▶ _ASSIGNMENT_
Reproduce the data that follows precisely.

══════════════════════════════

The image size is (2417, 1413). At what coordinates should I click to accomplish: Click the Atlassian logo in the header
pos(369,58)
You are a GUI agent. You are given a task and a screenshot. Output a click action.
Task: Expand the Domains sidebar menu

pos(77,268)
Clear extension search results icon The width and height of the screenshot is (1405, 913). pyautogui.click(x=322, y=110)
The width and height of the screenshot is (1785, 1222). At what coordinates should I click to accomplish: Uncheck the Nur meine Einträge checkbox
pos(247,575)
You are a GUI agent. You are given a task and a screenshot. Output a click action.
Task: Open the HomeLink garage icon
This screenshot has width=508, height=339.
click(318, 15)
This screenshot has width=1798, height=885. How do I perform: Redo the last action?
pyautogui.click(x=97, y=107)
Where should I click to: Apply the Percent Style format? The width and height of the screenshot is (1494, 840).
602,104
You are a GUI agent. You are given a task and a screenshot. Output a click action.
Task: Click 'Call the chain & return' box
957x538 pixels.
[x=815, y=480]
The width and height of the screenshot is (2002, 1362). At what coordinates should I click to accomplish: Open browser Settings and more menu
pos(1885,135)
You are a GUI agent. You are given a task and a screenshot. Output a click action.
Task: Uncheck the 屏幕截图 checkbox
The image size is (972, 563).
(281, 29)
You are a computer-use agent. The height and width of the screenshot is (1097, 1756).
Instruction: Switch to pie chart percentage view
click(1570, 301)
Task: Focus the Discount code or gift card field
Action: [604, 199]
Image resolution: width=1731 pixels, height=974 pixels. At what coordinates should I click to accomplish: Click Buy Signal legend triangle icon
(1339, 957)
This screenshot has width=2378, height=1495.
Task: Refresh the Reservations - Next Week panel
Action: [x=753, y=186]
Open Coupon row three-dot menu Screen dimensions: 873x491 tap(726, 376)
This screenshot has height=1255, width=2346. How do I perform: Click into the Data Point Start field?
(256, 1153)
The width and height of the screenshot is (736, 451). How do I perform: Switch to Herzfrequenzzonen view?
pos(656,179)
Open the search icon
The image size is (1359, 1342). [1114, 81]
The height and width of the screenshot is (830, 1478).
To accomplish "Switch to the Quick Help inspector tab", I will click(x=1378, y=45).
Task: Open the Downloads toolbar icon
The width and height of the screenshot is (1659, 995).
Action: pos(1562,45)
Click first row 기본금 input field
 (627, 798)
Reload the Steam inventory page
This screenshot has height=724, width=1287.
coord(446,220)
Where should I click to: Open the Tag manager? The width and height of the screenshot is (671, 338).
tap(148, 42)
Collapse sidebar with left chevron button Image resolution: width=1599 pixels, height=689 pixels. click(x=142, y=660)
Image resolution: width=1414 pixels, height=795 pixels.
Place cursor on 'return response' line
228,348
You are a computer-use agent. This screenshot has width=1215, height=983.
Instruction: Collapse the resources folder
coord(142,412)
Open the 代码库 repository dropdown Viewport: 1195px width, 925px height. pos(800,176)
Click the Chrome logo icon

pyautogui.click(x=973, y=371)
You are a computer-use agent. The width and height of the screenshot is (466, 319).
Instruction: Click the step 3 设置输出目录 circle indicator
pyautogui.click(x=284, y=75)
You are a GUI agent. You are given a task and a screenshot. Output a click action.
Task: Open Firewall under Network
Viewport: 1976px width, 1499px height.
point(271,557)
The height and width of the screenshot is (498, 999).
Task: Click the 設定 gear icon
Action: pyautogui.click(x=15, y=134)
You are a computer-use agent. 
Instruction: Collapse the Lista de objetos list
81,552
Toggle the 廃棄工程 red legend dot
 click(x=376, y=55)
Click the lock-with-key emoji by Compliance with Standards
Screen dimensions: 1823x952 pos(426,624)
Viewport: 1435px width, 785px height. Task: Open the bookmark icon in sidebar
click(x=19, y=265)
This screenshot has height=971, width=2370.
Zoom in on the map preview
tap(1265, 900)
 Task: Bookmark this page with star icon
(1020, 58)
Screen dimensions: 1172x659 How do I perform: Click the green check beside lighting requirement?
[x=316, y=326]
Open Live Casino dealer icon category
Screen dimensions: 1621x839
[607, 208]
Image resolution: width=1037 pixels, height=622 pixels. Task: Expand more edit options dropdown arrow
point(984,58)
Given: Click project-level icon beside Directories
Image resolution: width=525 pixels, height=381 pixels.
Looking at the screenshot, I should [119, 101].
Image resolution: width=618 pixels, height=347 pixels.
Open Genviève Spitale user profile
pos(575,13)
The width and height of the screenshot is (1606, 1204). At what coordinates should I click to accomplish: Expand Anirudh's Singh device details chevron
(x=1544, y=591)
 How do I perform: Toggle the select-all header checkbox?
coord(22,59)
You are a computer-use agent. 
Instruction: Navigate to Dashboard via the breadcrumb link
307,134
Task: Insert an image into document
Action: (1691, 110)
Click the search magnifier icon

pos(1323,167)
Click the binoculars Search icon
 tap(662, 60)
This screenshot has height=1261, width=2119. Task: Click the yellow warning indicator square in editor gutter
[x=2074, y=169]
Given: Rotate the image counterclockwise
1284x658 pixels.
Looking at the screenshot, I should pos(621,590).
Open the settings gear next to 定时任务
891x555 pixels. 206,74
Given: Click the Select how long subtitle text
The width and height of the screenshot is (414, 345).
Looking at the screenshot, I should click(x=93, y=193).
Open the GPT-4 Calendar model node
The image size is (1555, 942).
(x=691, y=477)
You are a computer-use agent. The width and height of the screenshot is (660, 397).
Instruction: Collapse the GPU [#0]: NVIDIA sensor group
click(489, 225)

══════════════════════════════

▶ _RESULT OF THE EXERCISE_
The image size is (2417, 1413). At what coordinates should I click to accomplish: Click the Atlassian logo in the header
pos(369,58)
You are a GUI agent. You are given a task and a screenshot. Output a click action.
Task: Expand the Domains sidebar menu

pos(77,268)
Clear extension search results icon The width and height of the screenshot is (1405, 913). pyautogui.click(x=322, y=110)
The width and height of the screenshot is (1785, 1222). At what coordinates should I click to accomplish: Uncheck the Nur meine Einträge checkbox
pos(247,575)
You are a GUI agent. You are given a task and a screenshot. Output a click action.
Task: Open the HomeLink garage icon
This screenshot has width=508, height=339.
click(318, 15)
This screenshot has width=1798, height=885. How do I perform: Redo the last action?
pyautogui.click(x=97, y=107)
Where should I click to: Apply the Percent Style format? The width and height of the screenshot is (1494, 840).
602,104
You are a GUI agent. You are given a task and a screenshot. Output a click action.
Task: Click 'Call the chain & return' box
957x538 pixels.
[x=815, y=480]
The width and height of the screenshot is (2002, 1362). At what coordinates should I click to accomplish: Open browser Settings and more menu
pos(1885,135)
You are a GUI agent. You are given a task and a screenshot. Output a click action.
Task: Uncheck the 屏幕截图 checkbox
The image size is (972, 563).
(281, 29)
You are a computer-use agent. The height and width of the screenshot is (1097, 1756).
Instruction: Switch to pie chart percentage view
click(1570, 301)
Task: Focus the Discount code or gift card field
Action: [604, 199]
Image resolution: width=1731 pixels, height=974 pixels. At what coordinates should I click to accomplish: Click Buy Signal legend triangle icon
(1339, 957)
This screenshot has width=2378, height=1495.
Task: Refresh the Reservations - Next Week panel
Action: [x=753, y=186]
Open Coupon row three-dot menu Screen dimensions: 873x491 tap(726, 376)
This screenshot has height=1255, width=2346. How do I perform: Click into the Data Point Start field?
(256, 1153)
The width and height of the screenshot is (736, 451). How do I perform: Switch to Herzfrequenzzonen view?
pos(656,179)
Open the search icon
The image size is (1359, 1342). [1114, 81]
The height and width of the screenshot is (830, 1478).
To accomplish "Switch to the Quick Help inspector tab", I will click(x=1378, y=45).
Task: Open the Downloads toolbar icon
The width and height of the screenshot is (1659, 995).
Action: pos(1562,45)
Click first row 기본금 input field
 (627, 798)
Reload the Steam inventory page
This screenshot has height=724, width=1287.
coord(446,220)
Where should I click to: Open the Tag manager? The width and height of the screenshot is (671, 338).
tap(148, 42)
Collapse sidebar with left chevron button Image resolution: width=1599 pixels, height=689 pixels. click(x=142, y=660)
Image resolution: width=1414 pixels, height=795 pixels.
Place cursor on 'return response' line
228,348
You are a computer-use agent. This screenshot has width=1215, height=983.
Instruction: Collapse the resources folder
coord(142,412)
Open the 代码库 repository dropdown Viewport: 1195px width, 925px height. pos(800,176)
Click the Chrome logo icon

pyautogui.click(x=973, y=371)
You are a computer-use agent. The width and height of the screenshot is (466, 319).
Instruction: Click the step 3 设置输出目录 circle indicator
pyautogui.click(x=284, y=75)
You are a GUI agent. You are given a task and a screenshot. Output a click action.
Task: Open Firewall under Network
Viewport: 1976px width, 1499px height.
point(271,557)
The height and width of the screenshot is (498, 999).
Task: Click the 設定 gear icon
Action: pyautogui.click(x=15, y=134)
You are a computer-use agent. 
Instruction: Collapse the Lista de objetos list
81,552
Toggle the 廃棄工程 red legend dot
 click(x=376, y=55)
Click the lock-with-key emoji by Compliance with Standards
Screen dimensions: 1823x952 pos(426,624)
Viewport: 1435px width, 785px height. Task: Open the bookmark icon in sidebar
click(x=19, y=265)
This screenshot has height=971, width=2370.
Zoom in on the map preview
tap(1265, 900)
 Task: Bookmark this page with star icon
(1020, 58)
Screen dimensions: 1172x659 How do I perform: Click the green check beside lighting requirement?
[x=316, y=326]
Open Live Casino dealer icon category
Screen dimensions: 1621x839
[607, 208]
Image resolution: width=1037 pixels, height=622 pixels. Task: Expand more edit options dropdown arrow
point(984,58)
Given: Click project-level icon beside Directories
Image resolution: width=525 pixels, height=381 pixels.
Looking at the screenshot, I should [119, 101].
Image resolution: width=618 pixels, height=347 pixels.
Open Genviève Spitale user profile
pos(575,13)
The width and height of the screenshot is (1606, 1204). At what coordinates should I click to accomplish: Expand Anirudh's Singh device details chevron
(x=1544, y=591)
 How do I perform: Toggle the select-all header checkbox?
coord(22,59)
You are a computer-use agent. 
Instruction: Navigate to Dashboard via the breadcrumb link
307,134
Task: Insert an image into document
Action: (1691, 110)
Click the search magnifier icon

pos(1323,167)
Click the binoculars Search icon
 tap(662, 60)
This screenshot has height=1261, width=2119. Task: Click the yellow warning indicator square in editor gutter
[x=2074, y=169]
Given: Rotate the image counterclockwise
1284x658 pixels.
Looking at the screenshot, I should pos(621,590).
Open the settings gear next to 定时任务
891x555 pixels. 206,74
Given: Click the Select how long subtitle text
The width and height of the screenshot is (414, 345).
Looking at the screenshot, I should click(x=93, y=193).
Open the GPT-4 Calendar model node
The image size is (1555, 942).
(x=691, y=477)
You are a computer-use agent. The width and height of the screenshot is (660, 397).
Instruction: Collapse the GPU [#0]: NVIDIA sensor group
click(489, 225)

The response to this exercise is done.